Their leader, a massive red dragon whose scales looked like smoldering coals, didn’t spare me a glance. “Emperor Theren,” his voice boomed. “The council demands an explanation.”
Theren appeared in full dragon form, coiling protectively around Orion’s therapy platform. He managed to look both majestic and profoundly irritated.
“An explanation for what?” he asked.
“For this.” The red dragon’s gaze finally landed on me. “You have placed the imperial heir in the care of a human.”
“I have placed my son in the care of the most capable person for the task,” Theren said. “She has done more for him in three weeks than ten certified caregivers did in a year.”
“She is not even fully credentialed,” the red dragon snapped. “And she is a former enemy subject.”
“I am a waitress from a United States–sponsored sector who didn’t fire a single shot in your war,” I said before I could stop myself. “Let’s not be dramatic.”
The room went silent.
“A hatchling does not choose his companions,” the red dragon said coldly.
“This one does,” Theren replied, voice low and dangerous. “Sophia stays.”
“Then you force our claw,” Scorchwing — I finally remembered his name from news feeds — hissed. “The council will vote on your fitness to rule.”
“Then vote,” Theren said. “But understand this: the day you try to tear my son away from the one person who sees him as more than a symbol is the day you remember why I was called Goldwing the Terrible during the war.”
The council left.
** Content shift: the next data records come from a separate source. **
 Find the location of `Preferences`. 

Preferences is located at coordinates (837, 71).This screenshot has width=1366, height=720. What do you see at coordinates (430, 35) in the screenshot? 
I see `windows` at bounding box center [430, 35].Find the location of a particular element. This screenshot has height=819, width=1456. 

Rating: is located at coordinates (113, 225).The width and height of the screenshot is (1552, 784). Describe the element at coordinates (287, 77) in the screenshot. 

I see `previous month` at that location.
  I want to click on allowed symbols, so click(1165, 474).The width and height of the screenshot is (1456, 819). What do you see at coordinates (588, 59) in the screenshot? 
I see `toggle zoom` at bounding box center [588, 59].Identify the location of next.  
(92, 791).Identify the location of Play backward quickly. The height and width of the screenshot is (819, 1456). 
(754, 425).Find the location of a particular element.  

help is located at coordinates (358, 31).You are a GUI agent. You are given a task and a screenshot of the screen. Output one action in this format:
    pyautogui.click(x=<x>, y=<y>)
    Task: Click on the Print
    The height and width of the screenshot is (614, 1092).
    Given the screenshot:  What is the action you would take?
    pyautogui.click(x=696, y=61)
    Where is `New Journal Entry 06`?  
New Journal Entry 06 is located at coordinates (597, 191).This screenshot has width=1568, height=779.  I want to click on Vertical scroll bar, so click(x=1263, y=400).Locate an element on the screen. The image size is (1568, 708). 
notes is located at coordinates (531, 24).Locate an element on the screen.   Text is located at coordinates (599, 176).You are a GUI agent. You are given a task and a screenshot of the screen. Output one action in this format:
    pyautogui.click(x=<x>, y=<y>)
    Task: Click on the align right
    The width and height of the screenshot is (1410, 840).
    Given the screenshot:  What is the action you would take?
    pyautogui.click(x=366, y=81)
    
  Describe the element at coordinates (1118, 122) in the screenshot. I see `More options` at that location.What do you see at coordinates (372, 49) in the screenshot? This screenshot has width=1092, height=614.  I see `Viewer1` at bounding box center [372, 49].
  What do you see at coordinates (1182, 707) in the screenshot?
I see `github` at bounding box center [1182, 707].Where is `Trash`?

The threat stayed.
I found Theren later in his study, in humanoid form, staring at a holo-map of Earth and Dragon territories, lights marking trade routes between New York, Los Angeles, New Draconis, and a hundred other worlds.
“You should let me go,” I said. “It’s not worth losing your throne over me.”
“The throne is meaningless if I can’t protect my son,” he said quietly. “The council fears change. They fear peace might mean more than just not shooting at each other.”
He looked at me. Really looked at me. “Do you know why I truly want you here?”
“Because Orion likes me?” I said.
“Because you see him as Orion,” he said. “Not as a damaged heir. Not as a fragile symbol. Just as a little dragon who loves stories and hates bitter medicine.”
Heat crawled up my neck. “Your taste in coffee is still terrible,” I said, because emotions made me clumsy. “Draconite stimulant brew tastes like burned battery acid.”
“You’re wrong,” he said, and smiled. “But I appreciate your commitment to being wrong.”
The weeks turned into months.
Orion got stronger. Not miraculously. Not magically. Just slowly, stubbornly, inch by inch.
He learned to maneuver his harness around corners without crashing. His good wing grew strong. He mastered a partial transformation, shifting his tail to humanoid form for a whole thirty seconds one night before collapsing into giggles.
I grew too. I passed exams. I learned to read dragon vitals at a glance. I became the first human on New Draconis certified in interspecies pediatric care, officially recognized in both the Dragon Empire registry and the U.S. interstellar medical database.
Mom moved into a better apartment. Real heating. Clean water. Houston General sent us cheerful updates about her improving lung function.
And Theren… became my friend.
We sat together on quiet nights after Orion fell asleep, sharing stories. He told me about ancient dragon rites. I told him about Fourth of July fireworks over the Washington Monument, the way they used to be before launchpads replaced monuments, from videos my father had loved.
“I never thought I’d trust a human,” he said once, watching Orion snore softly in his harness. “Not like this.”
“I never thought I’d argue with a dragon emperor about whether Earth coffee beats stimulant brew,” I said. “Yet here we are. For the record, Earth wins.”
He laughed — a warm, surprised laugh I realized I wanted to hear again.
The council voted. Seven to keep him as emperor, five against. It was closer than anyone liked. Scorchwing left the colony in a fury, but not before he cornered me in the medical wing.
“This isn’t over, human,” he said.
“I’m not going anywhere,” I replied, adjusting Orion’s harness without even glancing at him. “You know where to find me.”
Two weeks later, someone tried to poison Orion’s food.
I caught it because paranoia had become a habit. I ran everything through a molecular scanner before it got near him. The results flashed red, the compound labeled with a warning: hazardous interaction with dragon digestion. It would have ended his life in minutes.
Theren’s rage shook the residence. He shifted into full dragon form and stormed through the halls, roaring. The foundation trembled. Staff scattered.
It took Orion and me together to stop him.
“Father,” Orion said, voice small but steady as he hovered in his harness inches from Theren’s massive head. “You’re scaring everyone. Miss Sophia protected me. I’m safe.”
Theren’s golden eyes swung toward me. “How did you know?” he demanded.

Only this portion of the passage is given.